LAST WILL AND TESTAMENT OF D.G. BROWN, 1866

I have made several wills heretofore, when I had considerable property to give to my wife and children, but since the Yankees have stolen all negroes and robbed me of a great deal of my personal property, pillaging my houses, breaking open all the doors and stealing all the clothing they wanted, I have very little to will. They stole a gold watch from me, worth about three hundred dollars, which was a bridal present to me from my wife when we were married nearly half a century ago. They threatened to shoot me if I did not deliver my watch to them and burn down my dwelling house, presenting their pistols at me frequently. I am an old man of seventy six that was too weak and feeble to defend myself.

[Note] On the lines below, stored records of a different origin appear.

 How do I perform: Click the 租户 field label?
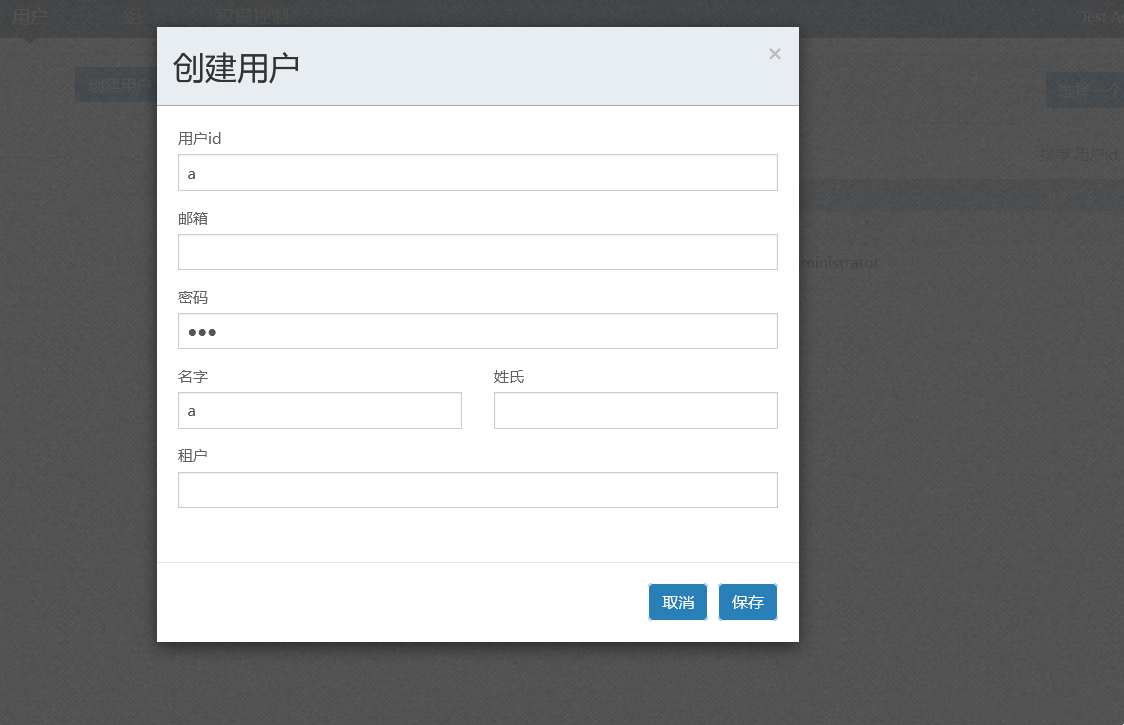(193, 456)
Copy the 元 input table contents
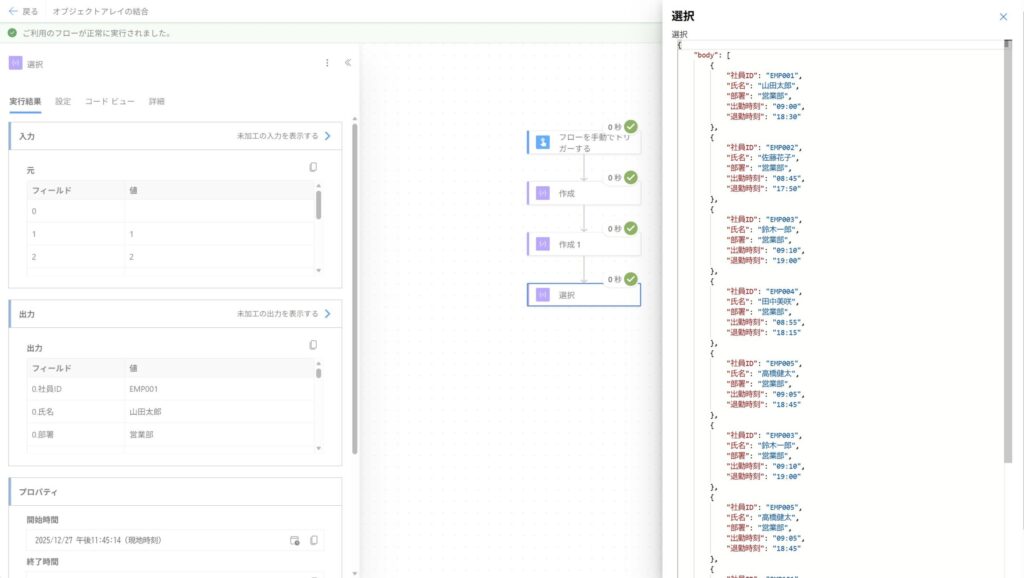 click(313, 168)
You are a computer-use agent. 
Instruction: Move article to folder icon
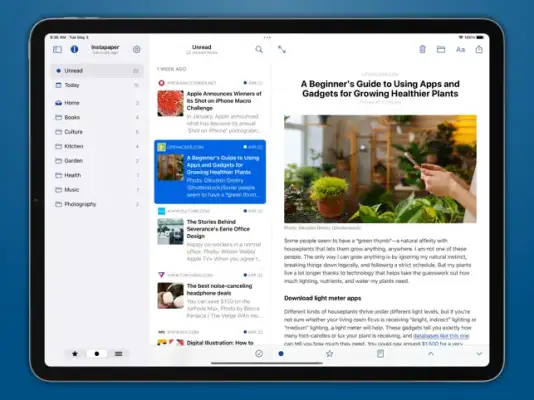pos(441,49)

I therefore make this my last will and testament in manner and form following viz:

1ST: I give and bequeath to my children and grandchildren and their decendants throughout all generations, the bitter hatred and everlasting malignity of my heart and soul against the Yankees, including all the people North of the Mason Dixon line, and I do hereby exhort and entreat my children and grandchildren if they have any love or veneration for me, to instill into the hearts of their children, this bitter hatred and these malignant feelings against the foresaid people and their decendants throughout all future time and generations.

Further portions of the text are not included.